**What you will do:** Set down, exactly, every line from the top of the listing through the one holding "AP Credit List (29, 1612)".

**Dataset excerpts:**
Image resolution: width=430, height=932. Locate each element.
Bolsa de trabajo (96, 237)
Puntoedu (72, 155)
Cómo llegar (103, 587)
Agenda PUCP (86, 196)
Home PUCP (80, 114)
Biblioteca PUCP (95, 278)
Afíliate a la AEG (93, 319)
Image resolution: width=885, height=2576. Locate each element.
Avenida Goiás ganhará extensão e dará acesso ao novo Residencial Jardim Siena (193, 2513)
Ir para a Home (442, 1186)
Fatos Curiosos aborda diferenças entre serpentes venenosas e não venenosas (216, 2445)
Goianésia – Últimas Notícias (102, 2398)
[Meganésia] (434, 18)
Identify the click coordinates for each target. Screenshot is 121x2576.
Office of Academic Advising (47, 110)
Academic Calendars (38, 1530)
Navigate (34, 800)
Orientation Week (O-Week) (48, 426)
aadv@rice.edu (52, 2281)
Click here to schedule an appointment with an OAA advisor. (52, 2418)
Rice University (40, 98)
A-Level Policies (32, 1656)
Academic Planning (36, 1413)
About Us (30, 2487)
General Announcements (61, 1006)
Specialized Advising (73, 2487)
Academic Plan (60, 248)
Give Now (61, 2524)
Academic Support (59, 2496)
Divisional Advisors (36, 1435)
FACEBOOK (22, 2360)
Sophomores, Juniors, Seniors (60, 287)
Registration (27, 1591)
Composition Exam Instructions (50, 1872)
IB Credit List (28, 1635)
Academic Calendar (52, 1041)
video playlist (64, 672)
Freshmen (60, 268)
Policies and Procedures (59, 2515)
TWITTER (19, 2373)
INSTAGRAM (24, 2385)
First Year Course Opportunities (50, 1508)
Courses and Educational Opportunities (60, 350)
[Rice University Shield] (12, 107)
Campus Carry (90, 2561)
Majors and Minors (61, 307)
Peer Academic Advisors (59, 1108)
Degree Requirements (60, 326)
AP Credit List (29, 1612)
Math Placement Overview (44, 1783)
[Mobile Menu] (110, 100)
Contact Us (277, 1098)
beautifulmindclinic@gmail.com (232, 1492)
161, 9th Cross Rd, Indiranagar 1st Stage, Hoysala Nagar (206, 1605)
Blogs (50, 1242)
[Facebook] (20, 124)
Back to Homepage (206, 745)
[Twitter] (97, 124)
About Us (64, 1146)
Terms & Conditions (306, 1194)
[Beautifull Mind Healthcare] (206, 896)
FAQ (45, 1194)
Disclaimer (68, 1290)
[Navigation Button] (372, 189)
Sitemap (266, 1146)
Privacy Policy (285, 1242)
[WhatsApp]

**The answer:**
Image resolution: width=430, height=932. Locate each element.
Bolsa de trabajo (96, 237)
Puntoedu (72, 155)
Cómo llegar (103, 587)
Agenda PUCP (86, 196)
Home PUCP (80, 114)
Biblioteca PUCP (95, 278)
Afíliate a la AEG (93, 319)
Image resolution: width=885, height=2576. Locate each element.
Avenida Goiás ganhará extensão e dará acesso ao novo Residencial Jardim Siena (193, 2513)
Ir para a Home (442, 1186)
Fatos Curiosos aborda diferenças entre serpentes venenosas e não venenosas (216, 2445)
Goianésia – Últimas Notícias (102, 2398)
[Meganésia] (434, 18)
Identify the click coordinates for each target. Screenshot is 121x2576.
Office of Academic Advising (47, 110)
Academic Calendars (38, 1530)
Navigate (34, 800)
Orientation Week (O-Week) (48, 426)
aadv@rice.edu (52, 2281)
Click here to schedule an appointment with an OAA advisor. (52, 2418)
Rice University (40, 98)
A-Level Policies (32, 1656)
Academic Planning (36, 1413)
About Us (30, 2487)
General Announcements (61, 1006)
Specialized Advising (73, 2487)
Academic Plan (60, 248)
Give Now (61, 2524)
Academic Support (59, 2496)
Divisional Advisors (36, 1435)
FACEBOOK (22, 2360)
Sophomores, Juniors, Seniors (60, 287)
Registration (27, 1591)
Composition Exam Instructions (50, 1872)
IB Credit List (28, 1635)
Academic Calendar (52, 1041)
video playlist (64, 672)
Freshmen (60, 268)
Policies and Procedures (59, 2515)
TWITTER (19, 2373)
INSTAGRAM (24, 2385)
First Year Course Opportunities (50, 1508)
Courses and Educational Opportunities (60, 350)
[Rice University Shield] (12, 107)
Campus Carry (90, 2561)
Majors and Minors (61, 307)
Peer Academic Advisors (59, 1108)
Degree Requirements (60, 326)
AP Credit List (29, 1612)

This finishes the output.